By Phyllis Wakiaga
The establishment of an effective Common External Tariff in the East Africa region will lead to the exponential growth of the manufacturing sector.
A Common External Tariff (CET) refers to an import tariff or rate adopted and applied by countries within a common market. This tariff is ideally imposed on products imported from non-member countries, with the intention of promoting industrialization in the common region, enhancing the economic development of member states, and liberalizing regional trade.
The East African Community (EAC) is in the process of reviewing its CET that if adopted, will steer the manufacturing sector into an upward spiral, which is needed as we grapple with the effects of COVID-19 Pandemic.
It is important to highlight the progress made through trade agreements with the EAC Partner States. First is the establishment of the EAC Single Customs Territory to facilitate faster clearance and movement of cargo from the port of entry to destination. Second is the implementation of One-Stop Border Posts (OSBPs) aimed at facilitating cross-border movements through reduction of the time taken in clearance procedures. The third is the removal of several Non-Tariff Barriers (NTBs) that had previously frustrated trade between the Partner States.
But even with this progress, the laxity to agree upon and implement the EAC CET by the Partner States is straining the competitiveness of the sector and the economic growth of the region.
In essence, the current tariff undermines industrialization efforts by favouring imports or subsidizing importation costs, in turn, resulting in reduced competitiveness of local manufacturers. This leads to few job opportunities and decreased development and ultimately, increased cost of living.
The Current EAC CET Tariff stipulates that the EAC Partner States may import products at different levels with the following duty rates: raw materials – 0%, intermediate – 10%, and finished products – 25%.
In short, imports from other countries, outside of the EAC, are enjoying lower rates (25%) for products that are or may be produced within the EAC. This is not only derogatory to the objectives of the EAC, which include building the prosperity, competitiveness, and stability of the region but it also undermines industrial growth and its benefits.
For the region to reap the benefits of industrialization, it is necessary that we impose a higher duty rate on the importation of finished products from countries outside the EAC region. This will result in strengthened backward and forward linkages between the EAC Partner States, advanced value chains, and increased competitiveness and sustainability of the region.
A 35% tariff rate on the importation of finished products could not come at a better time. The competitiveness of the sector is currently being deterred by transport and logistics issues, excessive governmental levies, increased cost of power, and the effects of the pandemic. In fact, adopting this tariff band may be the policy response we need to protect the country from import surges and unfair trade practices at this time.
Though Uganda, Tanzania, Kenya, and South Sudan support the reviewed EAC CET rate on finished products, a non-conclusive EAC entity will result in delayed implementation and therefore continued imports and impaired economic progress.
The Association is in strong support of this newly reviewed EAC CET, which includes a 4th band that will impose a 35% rate on imported finished products from non-member states, instead of 25% as is in the current CET. This protection shall drive up our competitive edge against imported goods, thus resulting in increased investments in value chains and diversifying our export portfolio.
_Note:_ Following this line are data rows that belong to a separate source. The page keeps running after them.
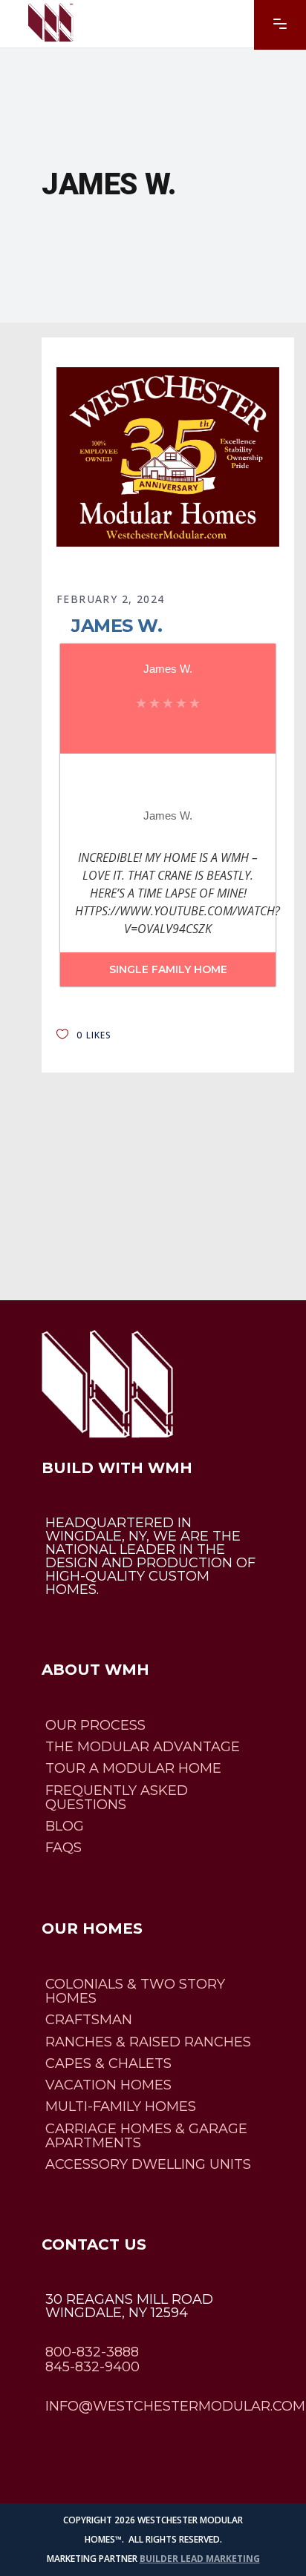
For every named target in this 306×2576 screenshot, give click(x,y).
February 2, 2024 (110, 599)
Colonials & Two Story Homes (135, 1991)
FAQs (63, 1848)
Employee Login (92, 2446)
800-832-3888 (92, 2353)
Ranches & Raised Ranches (148, 2042)
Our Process (95, 1725)
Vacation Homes (108, 2085)
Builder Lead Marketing (200, 2558)
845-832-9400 (92, 2367)
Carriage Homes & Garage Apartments (146, 2136)
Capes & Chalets (108, 2063)
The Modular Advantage (142, 1747)
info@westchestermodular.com (175, 2406)
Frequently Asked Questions (116, 1797)
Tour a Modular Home (133, 1769)
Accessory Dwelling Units (148, 2164)
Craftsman (88, 2020)
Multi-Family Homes (120, 2107)
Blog (64, 1826)
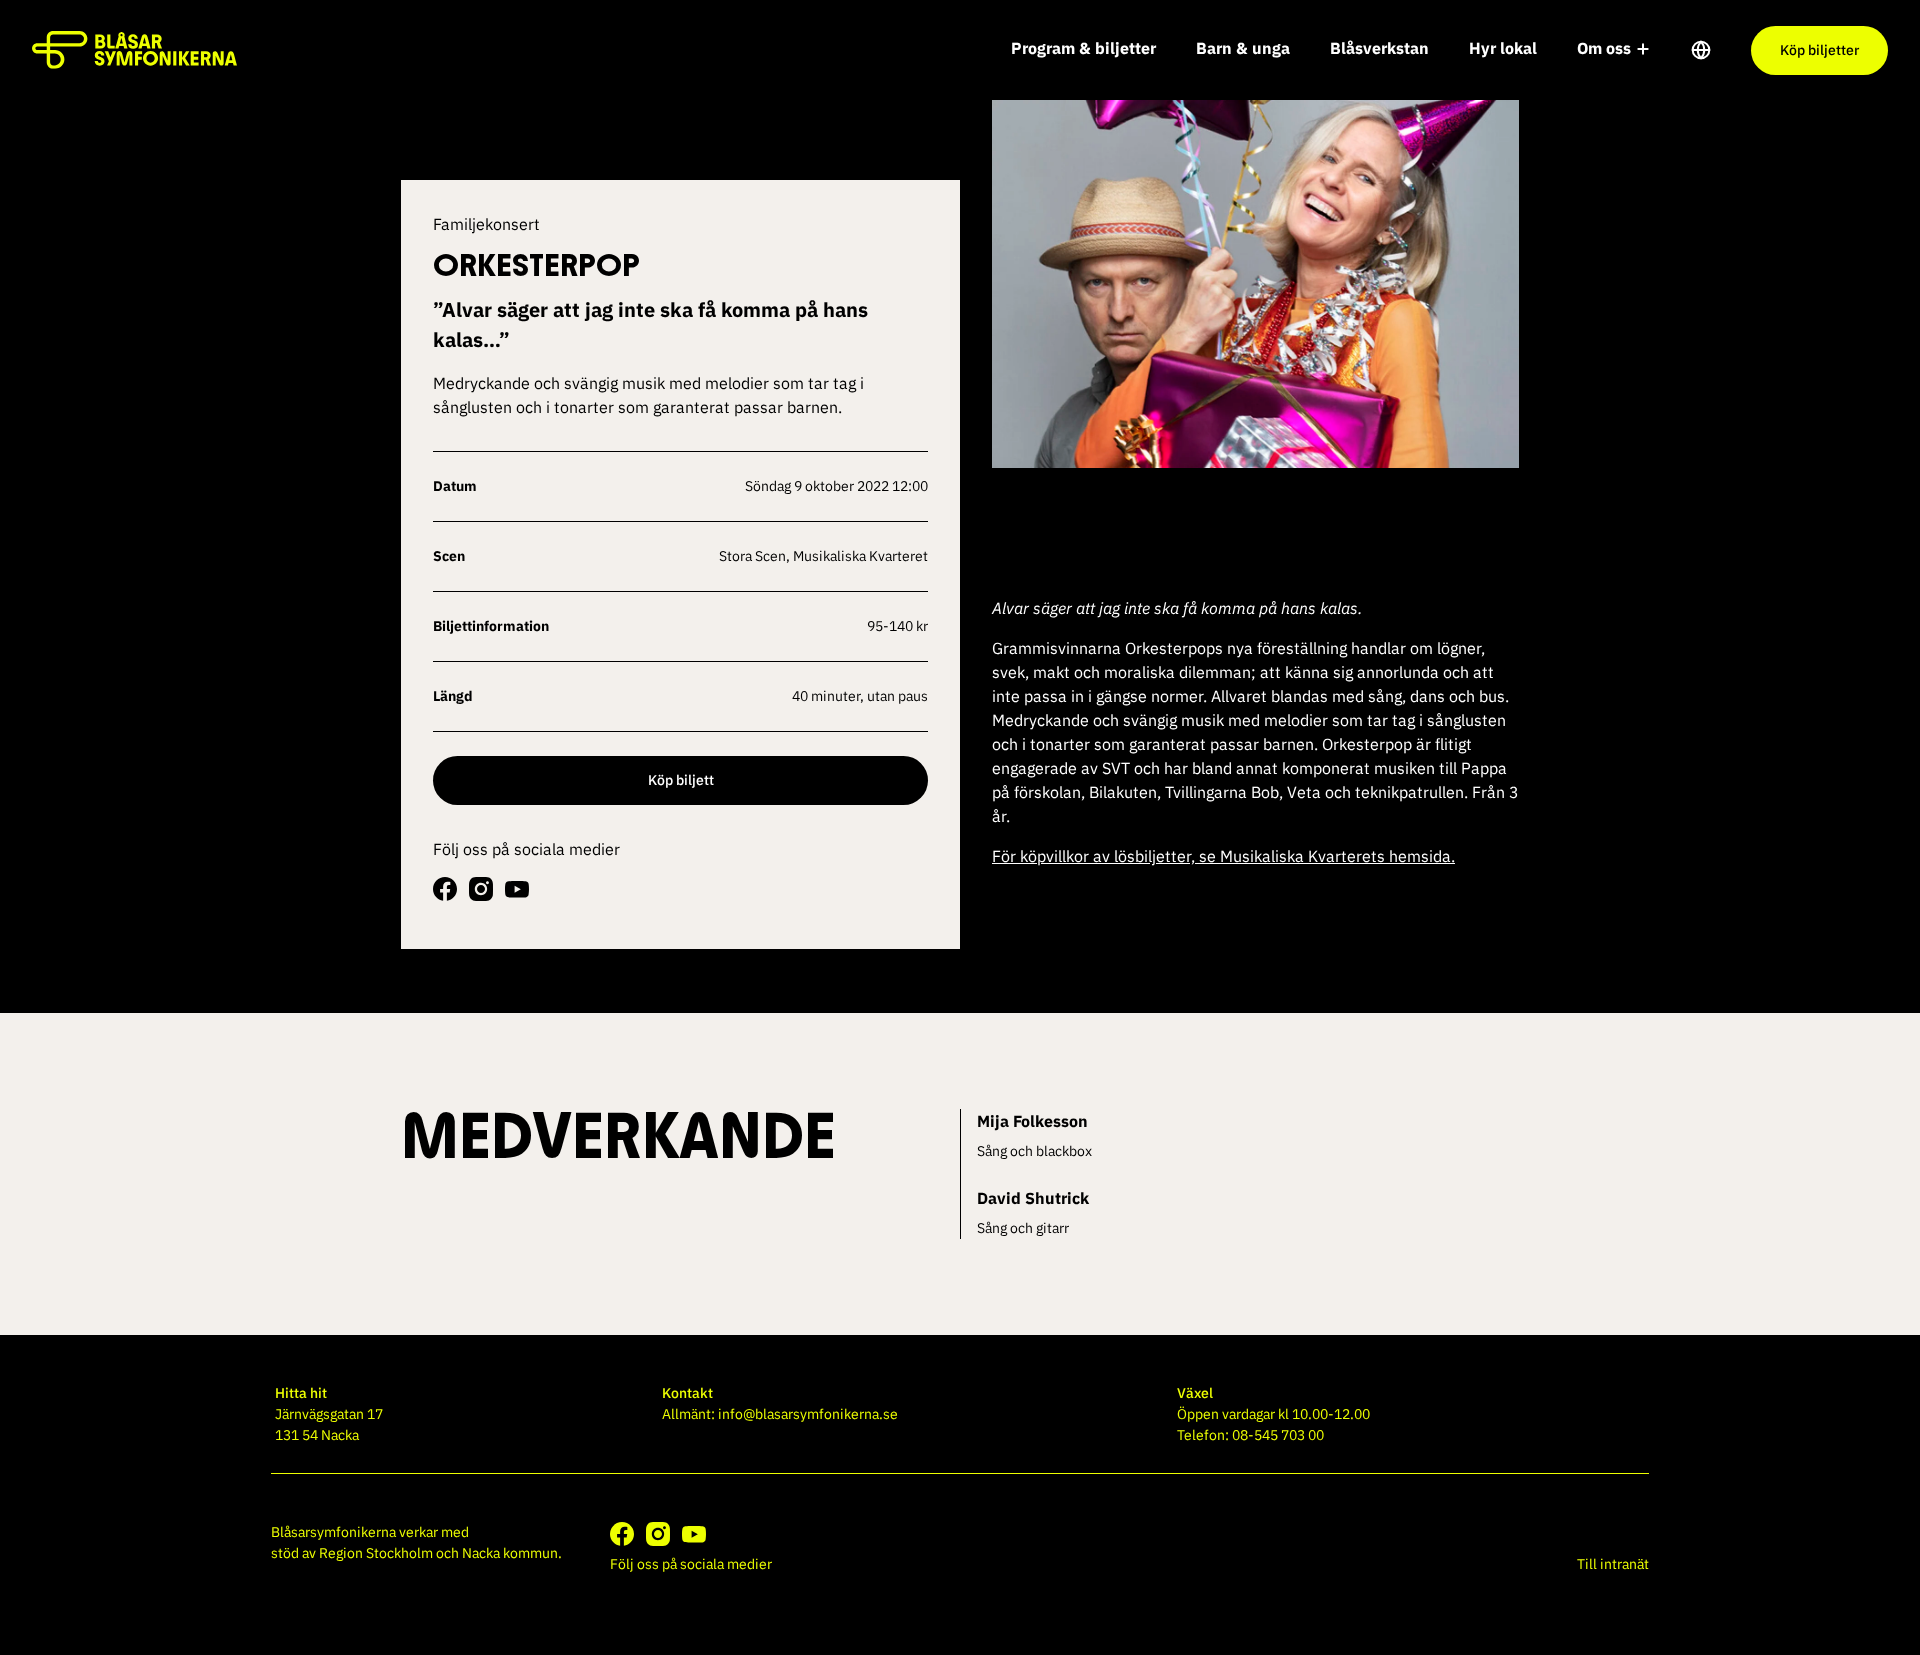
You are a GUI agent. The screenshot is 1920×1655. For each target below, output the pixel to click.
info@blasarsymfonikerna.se (808, 1414)
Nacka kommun (510, 1553)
In order for us to steer towards the industrialization of the region, we must be intentional in adopting and implementing frameworks that will enhance manufacturing and promote exports.
The adoption of the reviewed EAC CET is a great step in achieving this. Therefore, EAC Partner States need to cohesively endorse the new tariffs and ensure effective implementation to secure the progressive growth and competitiveness of the manufacturing sector. This will result in better productivity, creation of job opportunities, increased revenue and regional prosperity.